CHICAGO, ILLINOIS.- Humble in origin, clay is one of the oldest and most enduring of all artistic mediums. Starting in the late nineteenth century, American and European artists – inspired by non-Western traditions and framed by the context of social reform – reimagined the potential of this simple material. Over the next 100 years studio potters, industrial designers, and fine-arts sculptors mirrored and advanced vanguard artistic theories and design philosophies.

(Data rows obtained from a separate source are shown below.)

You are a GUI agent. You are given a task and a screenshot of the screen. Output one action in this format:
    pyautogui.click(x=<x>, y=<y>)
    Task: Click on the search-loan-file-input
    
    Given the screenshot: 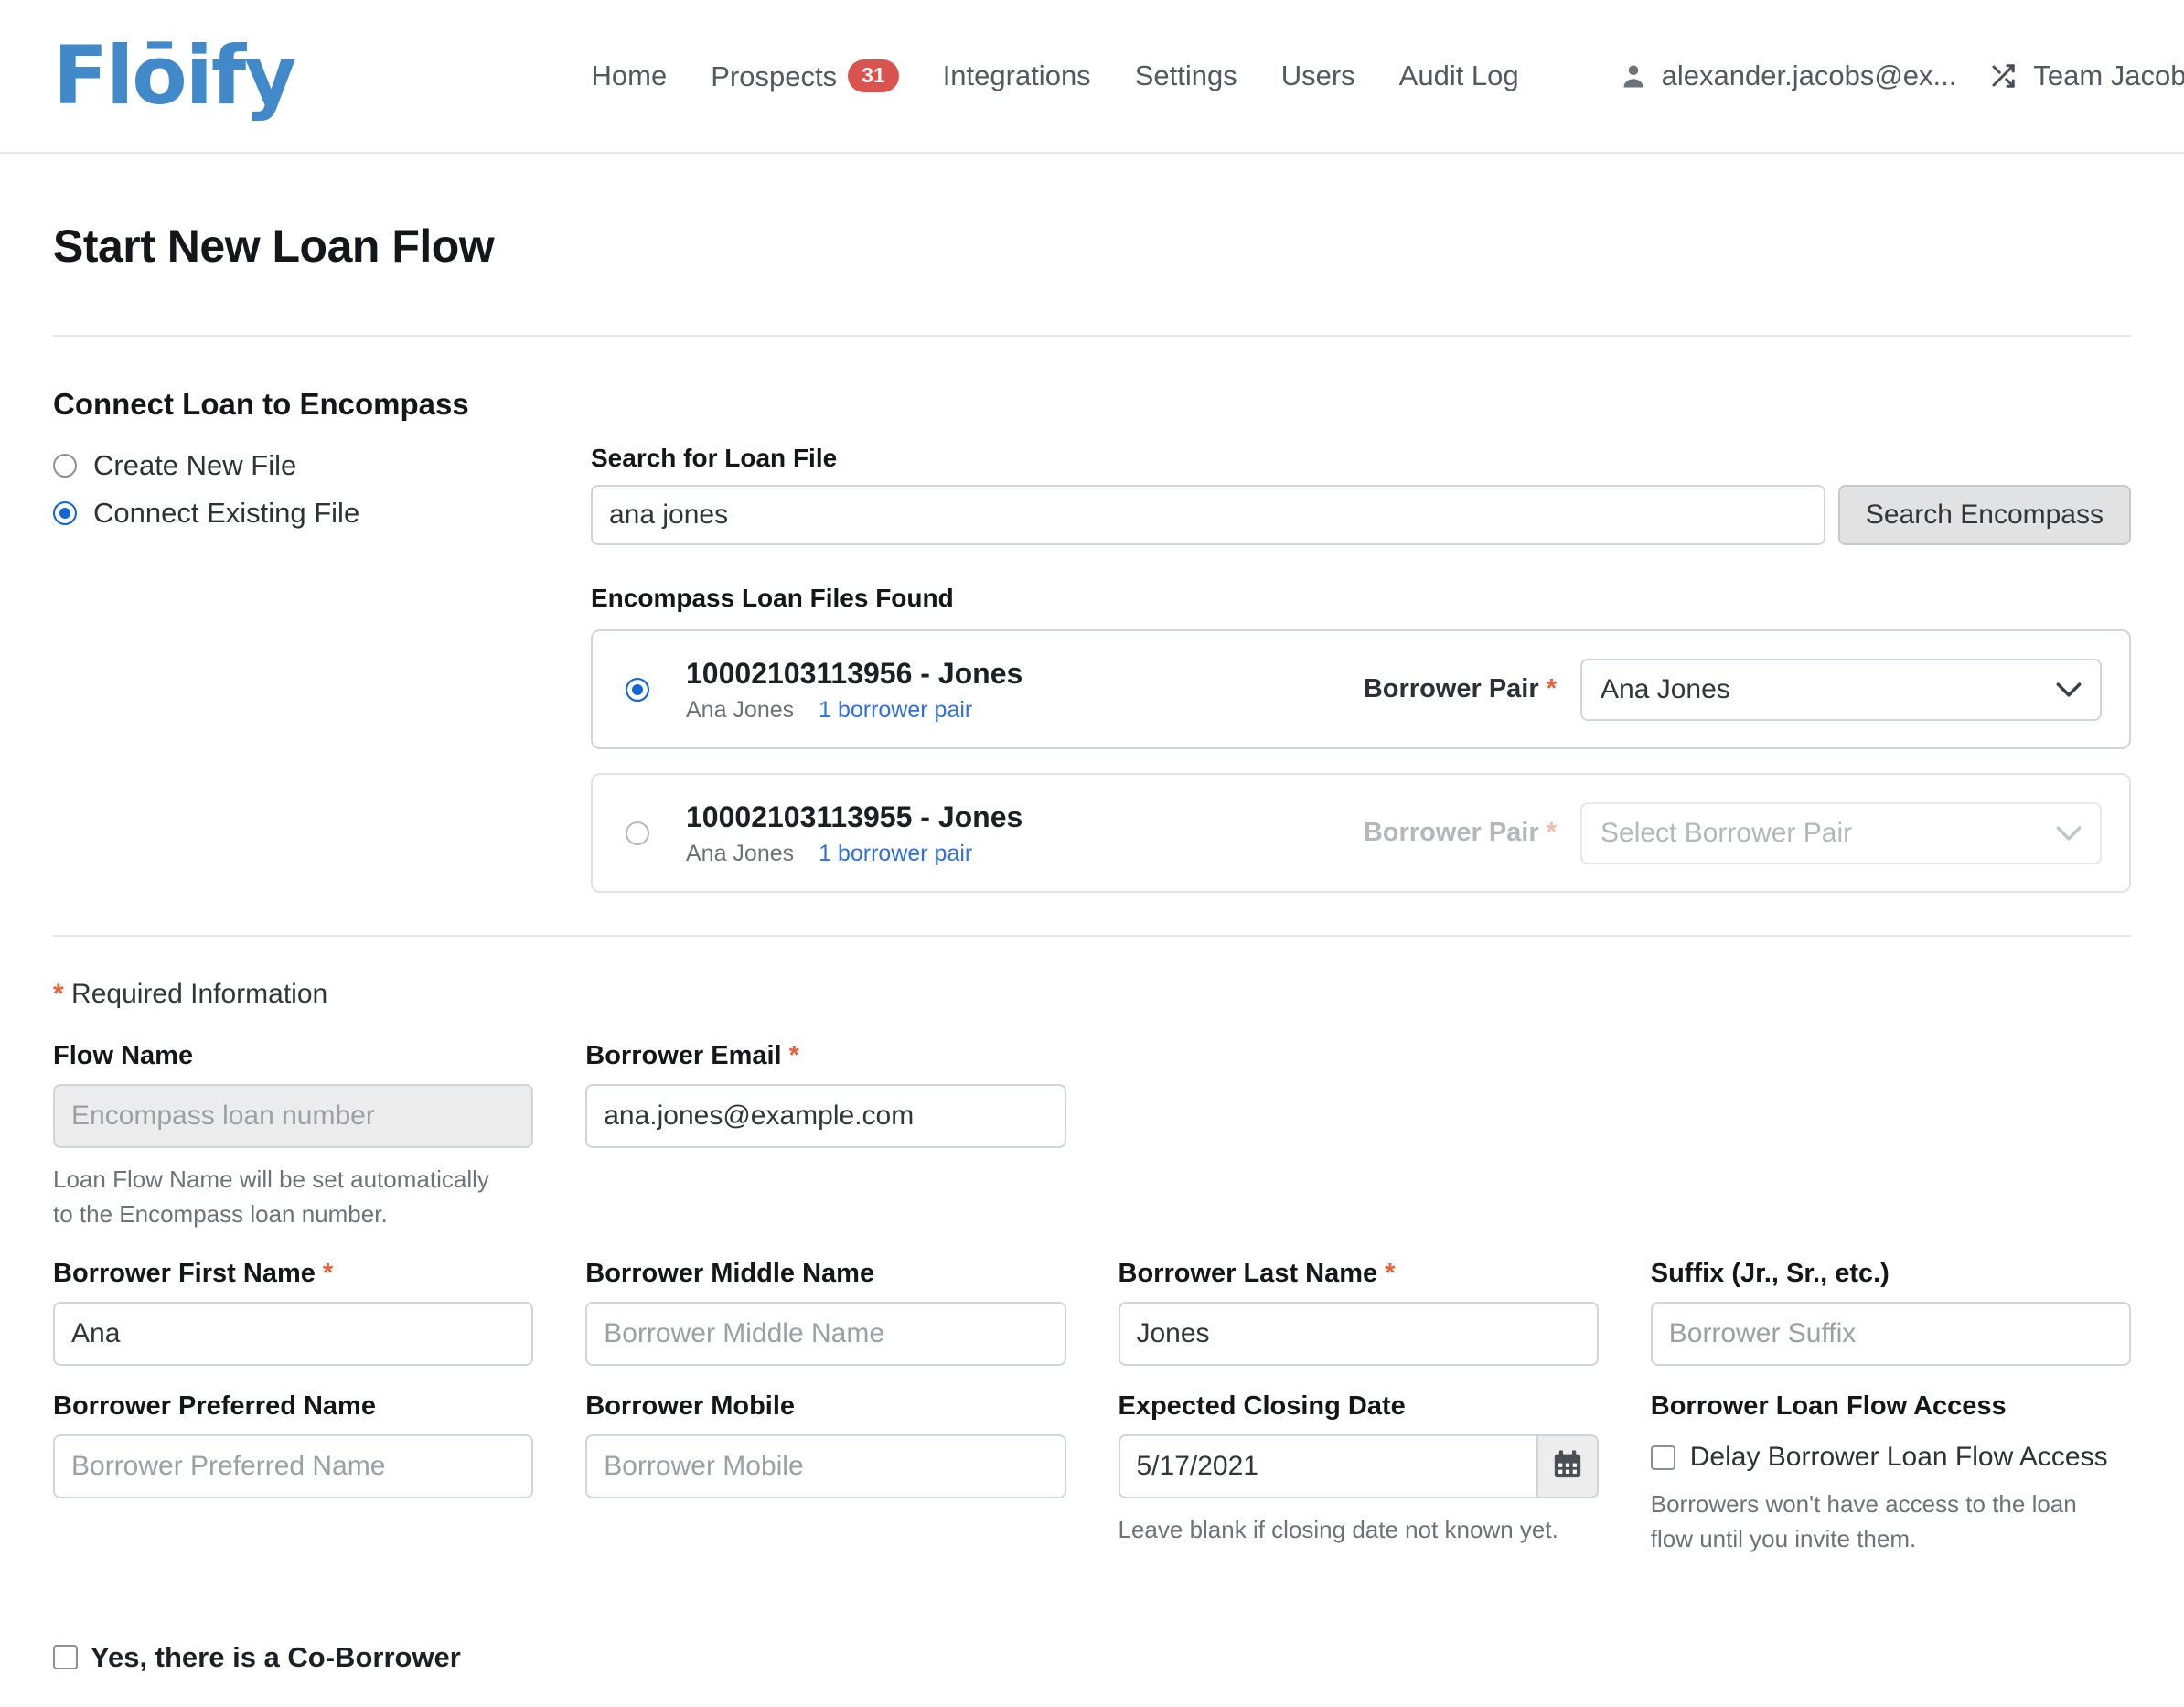 What is the action you would take?
    pyautogui.click(x=1208, y=515)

"Centers and Edges: Modern Ceramic Design and Sculpture, 1880-1980," featuring select works from several influential movements in the history and development of twentieth-century ceramics and design, will be presented at the Smart Museum of Art at the University of Chicago from June 2 to September 18, 2005. At the exhibition opening reception on Thursday, June 2, from 5 to 7 p.m., Smart Museum Senior Curator Richard A. Born and ceramic artist and collector Mary Seyfarth, chair of the ceramics department at Columbia College, will introduce the exhibition and lead an informal gallery talk. As the museum opens this exhibition, we will also be welcoming Anthony Hirschel, as he begins his tenure as the new Dana Feitler Director of the Smart Museum.

"Centers and Edges: Modern Ceramic Design and Sculpture, 1880-1980," organized mainly from the Smart Museum’s collection, focuses on five key moments of influence, invention, and impact that are marked by shifting geographical centers of creative energy: late-nineteenth-century British and American Arts and Crafts pottery; functionalist designs from 1920s and 30s Germany and Austria; the modernist figuration of Aristide Maillol, Henry Moore, and other European sculptors; a widespread embrace of studio and folk pottery traditions in America, Europe, and Japan after World War II; and an expressive reworking of vessel and sculptural forms from 1950s California to 1970s London, featuring pieces by such leaders in the field as the West Coast master Peter Voulkos and the émigré Chicago-based Ruth Duckworth. These groupings offer insight into the medium through the social, gender, political, and industrial histories that, over time, surrounded the production, marketing, and use of such diverse works in clay.

Whereas some traditions represented were decidedly specific and local, others are more international in focus and impact. These histories encompassed not only sometimes out-of-the-way places but also the rediscovery of forgotten or overlooked traditions of world ceramic history, such as 16th-century Korean wares or the traditional ware of folk potters in Japan and Okinawa. The exhibition highlights the fluidity of these histories and the active process of influence that has shaped ceramics.